[Task requirements]:
1. In the blog post below, which movie did the writer see last night?
2. Continue the blog post below from its final sentence.
(Page extract Opens)
I've been here for over three months now! So two thirds down! HA!
And as you probably can hear (read) I'm in a better mood :) I worked hard this weekend and got some work done and noticed that I got my spontanious nature back :) Last night I went to movies in a 2 minute warning time :D (Saw4, wasn't scary, only gross)...
But nothing new in here... Just studying all the time so that I don't need to give any thoughts to studies on vacation... I'll have an exam on Tuesday, report to write for Tuesday, article to analyze for tomorrow (well I did that already) and neurobiology questions to be done for Tuesday. Plus I need to read endocrinology for the week after Thanksgiving as I don't want to read it on Thanksgiving.
And we need to construct the gift basket for Melissa's Uncle and his wife too... So we're going to buy some wine and cheese...
And we planned our Thanksgiving trip today, was supposed to do that last night but I didn't know Paola was coming and I left to the movies... What else?
I don't know why I was so depressed last week... I just wanted to run away from every social event that was ahead of me. I just wanted to be under my blanket and not to get up at all... I missed Tarmo so badly.
(Page extract Closes)
(Data extract Opens)
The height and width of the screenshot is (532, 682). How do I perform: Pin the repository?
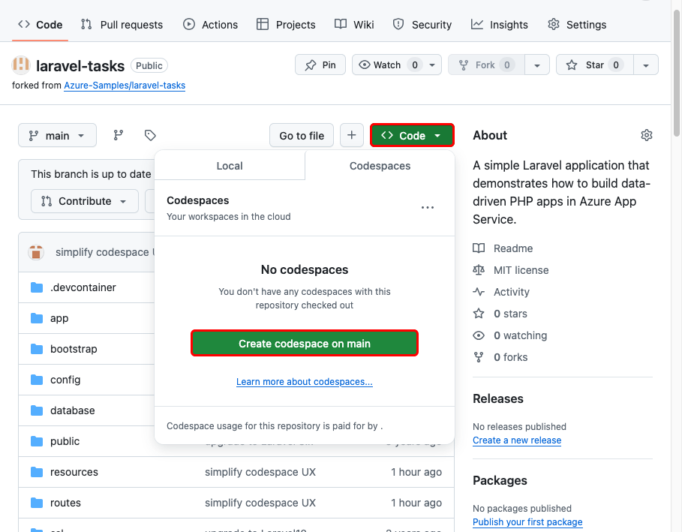320,65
(Data extract Closes)
[Answers to the problems]:
1. Saw4.

2.
But even though this is hard (not that I ever assumed this to be easy) I'm still happy that I left here. This has made me stronger and taught me to be independent. At the same time I know now more than ever that I love Tarmo and he's the one I want to be with. I've learned that I need him. For my sanity. I need him physically and mentally. With him I'm calm and whole. At least if I'm not calm he'll make me calm :D
It's amazing that you need to leave your familiar environment to see these things. I appreciate more than ever what I have and where I live. And that's good.
As I said to a friend of mine, this was probably the worst time I could've picked to leave. But this was my last and only chance. So I just need to deal with it and be happy for what I've learned.